But to understand other genre of photography, we first must understand WHY the two exist. Why does someone spend a great deal of time in the dark room trying to perfect a gelatin silver print of a still life photograph of fruit in a bowl and why would would someone photograph autopsy photos and label it art? It's a simple explanation for the traditional photographer: Create a gorgeous subject with a pain-staking process in which there can be no flaws. The entire process of printing the photograph is an art form in itself and it can take decades to master this process. On the flip side, the subject matter and the story behind the subject matter for the contemporary photographer is the most important. Whether it be photographs of an autopsy or a series of photographs detailing the bloody slaughter of pigs for grocery store production, the contemporary photographer has a story to tell.

In addition, there are exceptions to every rule. Jock Sturges is an exception to the first rule, where technique of printing is equally important to the subject matter. His photography is not considered "contemporary." Most of Sturges' newer work is all digital. His older work was 8 x 10 negatives printed onto Oriental Seagull warmtone FB papers. Another example of exceptions would be Alec Soth. To the casual eye, Soth's work is irrelevant and bland. To the trained eye, Soth's work evokes underlying stories behind each of his photographs. However, Soth has been known to be nearly obsessive over how his photographs are taken. Soth's camera, a breadbox-sized R.H. Phillips and Sons 8 x 10 Compact camera from the late 1980s makes gorgeous, diamond-edged, almost painting-like pictures. It is the story behind the photographs though that really make his work popular. Each of Soth's photographs have a different story behind them.

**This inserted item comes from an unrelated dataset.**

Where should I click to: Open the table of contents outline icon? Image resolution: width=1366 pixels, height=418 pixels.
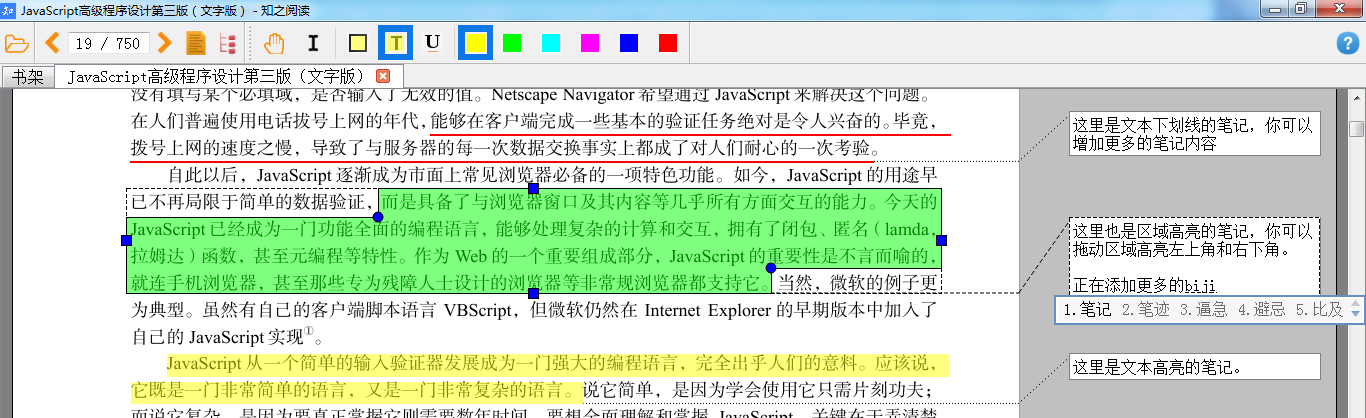227,43
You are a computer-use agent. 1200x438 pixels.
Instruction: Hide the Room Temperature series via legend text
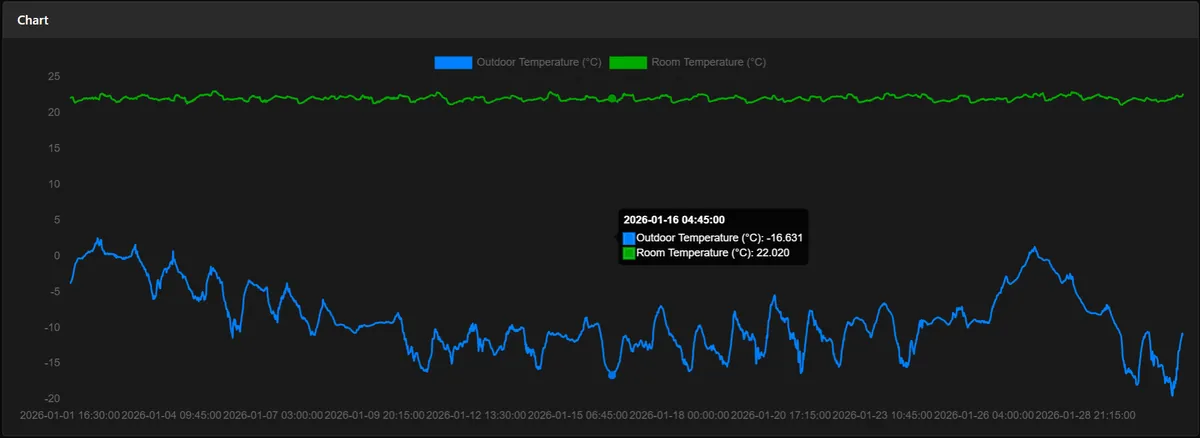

Some other exceptions to the contemporary rule would be Jill Greenberg. Technique is extremely important, otherwise there wouldn't be a photograph. Her photographs relay a hidden meaning though that requires explanation. End Times, for example, photographs of young children crying, is to convey her feelings for the Bush administration and Christian fundamentalism. Loretta Lux also uses children, allbeit more intentionally. Her photographs of children and the technique she uses is extraordinarily important - otherwise there wouldn't be a Loretta Lux. However, there is a deeper meaning behind her photographs. Innocence, trust, fear, you name it.

Eric Biggerstaff
2-Oct-2008, 08:44
Well, not sure if I can agree with much of what you wrote David. I know a number of very well regarded and respected "traditonal" photographers and I doubt many would agree that technique is the goal and subject matter is secondary. What the photograph "is of" is very important and the emotional response is very important as well. I think this is true of all good photographs, traditional or contemporary. Technique is used to enhance the emotional response, here again this is true of "traditional" or "contemporary". Any photograph that has emotion and meaning goes beyond the technique used to create it.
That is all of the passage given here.